Data excerpts
>>>>

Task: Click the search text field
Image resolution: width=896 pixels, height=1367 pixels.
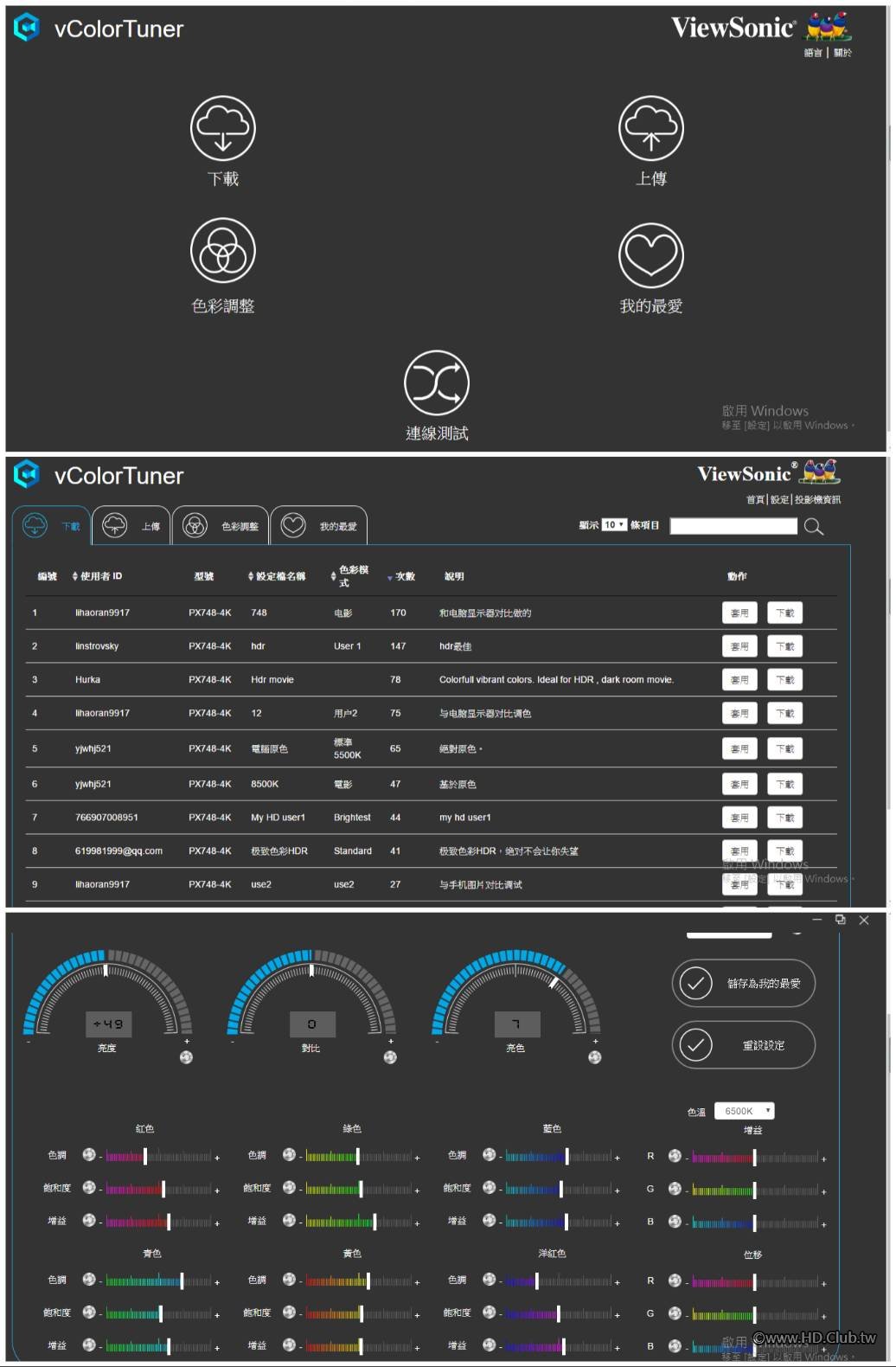Action: (x=733, y=526)
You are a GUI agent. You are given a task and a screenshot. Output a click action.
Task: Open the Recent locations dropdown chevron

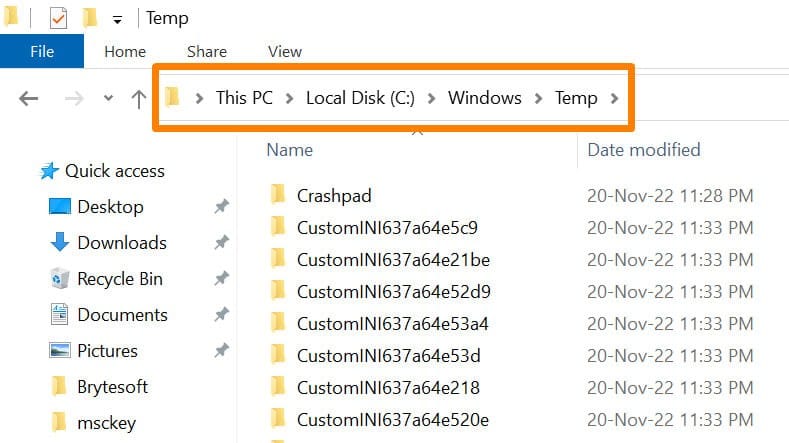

<<<<

Goal of the exercise
Copy out only the lines from the one containing "You are a GUI" to the end of the entries, unchanged. Drop the pictures.

Worked solution
You are a GUI agent. You are given a task and a screenshot. Output a click action.
Task: Open the Recent locations dropdown chevron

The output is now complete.